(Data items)
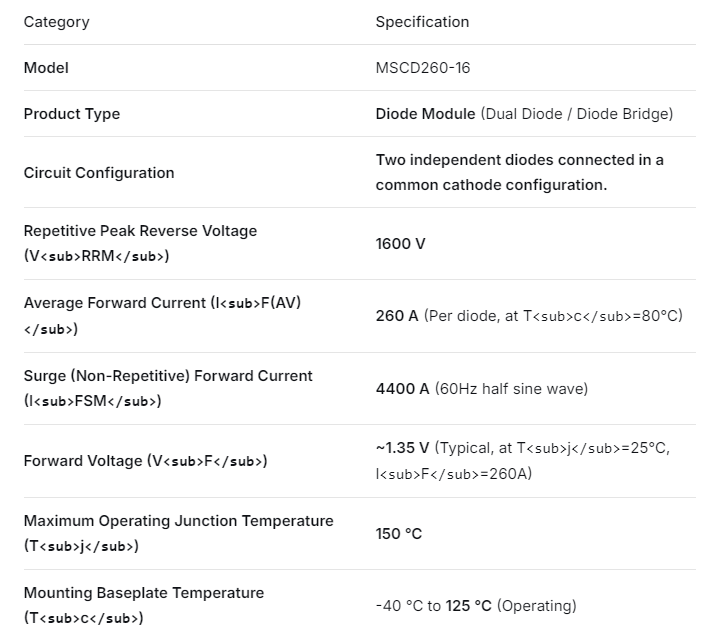Select the Diode Module bold text

pos(425,114)
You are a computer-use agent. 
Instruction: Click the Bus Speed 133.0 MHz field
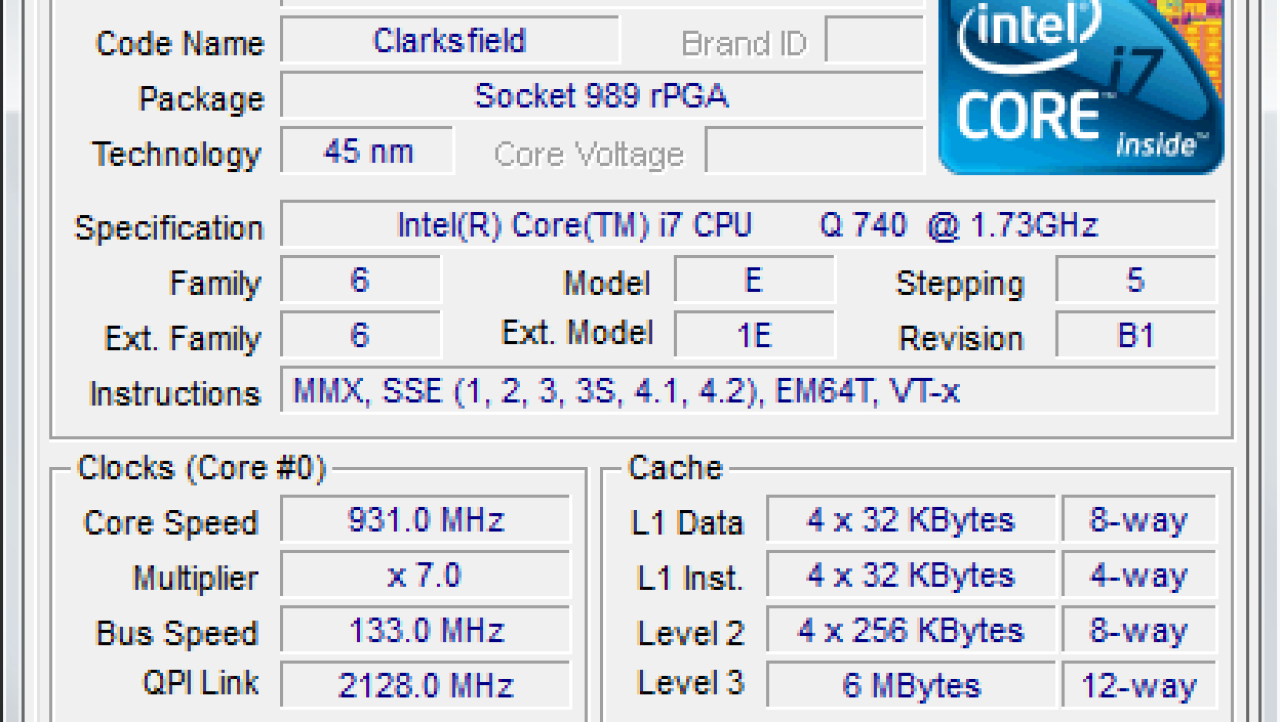coord(425,632)
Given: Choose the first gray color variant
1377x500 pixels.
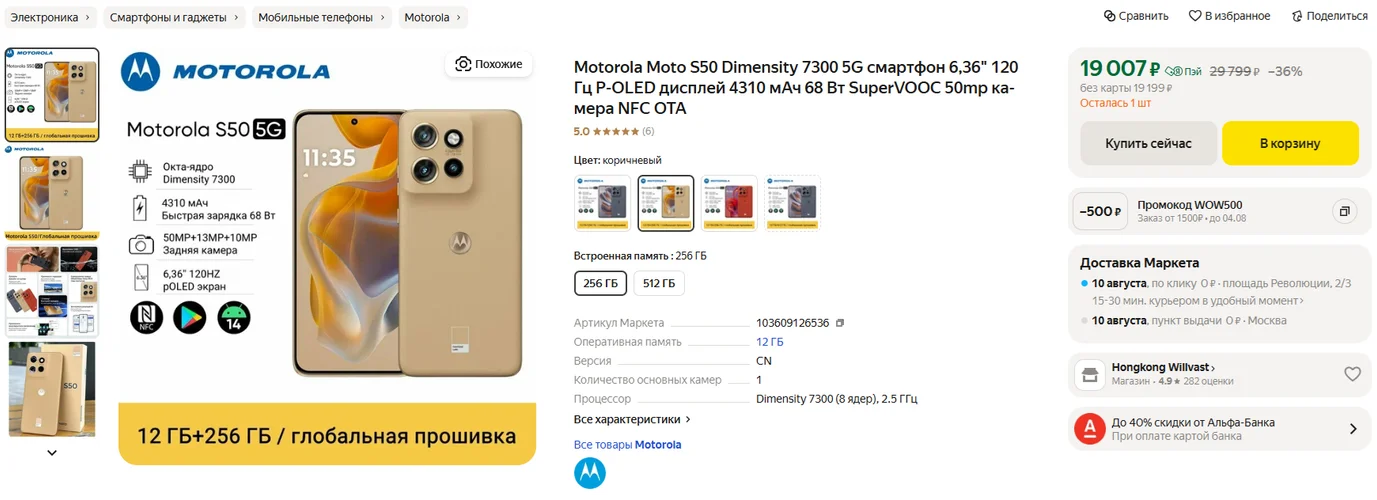Looking at the screenshot, I should [602, 203].
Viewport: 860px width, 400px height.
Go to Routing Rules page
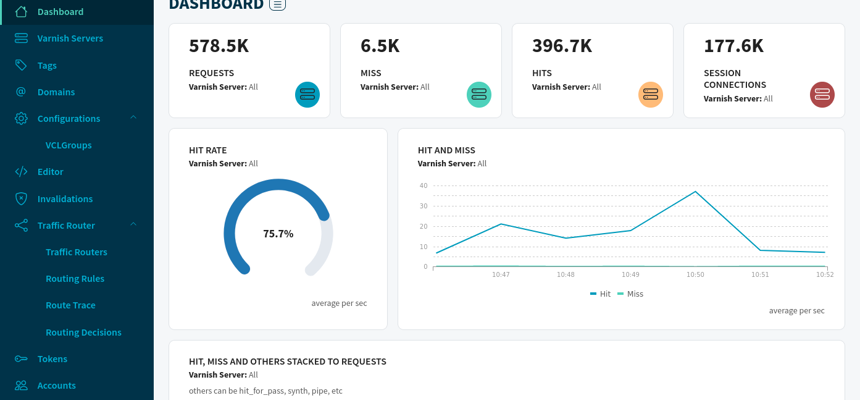click(x=75, y=279)
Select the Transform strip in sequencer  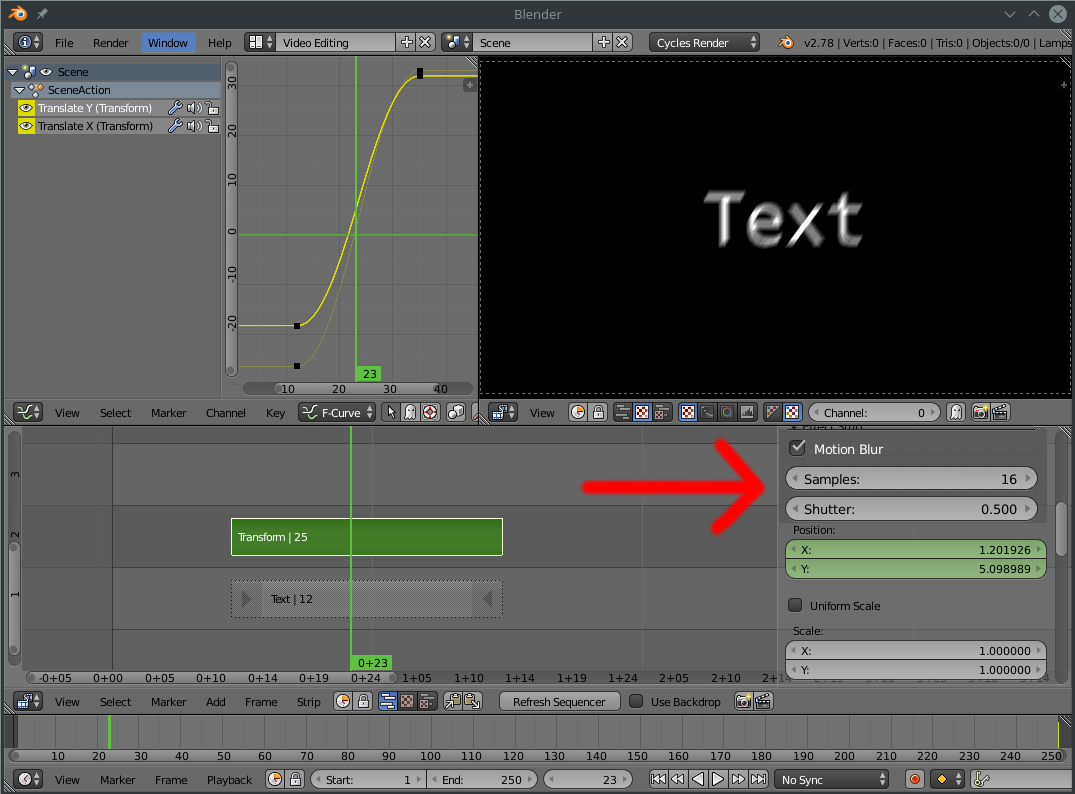(367, 537)
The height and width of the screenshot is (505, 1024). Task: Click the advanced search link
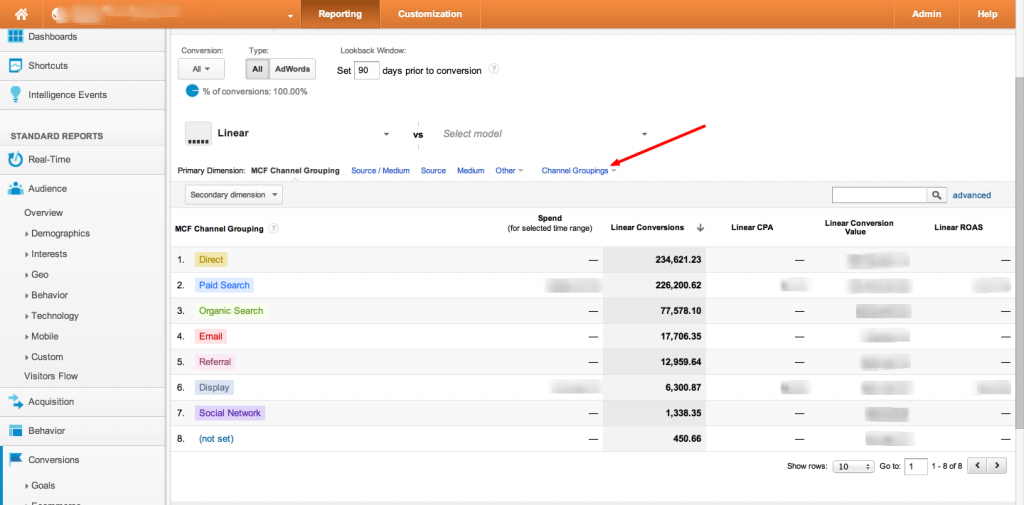(x=971, y=195)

DESCRIPTION OF THE TASK: Output a verbatim copy of the lines from the line containing "The height and" through the end of the data, both included, without any images.

ANSWER SECTION:
The height and width of the screenshot is (505, 1024). Task: Click the advanced search link
(x=971, y=195)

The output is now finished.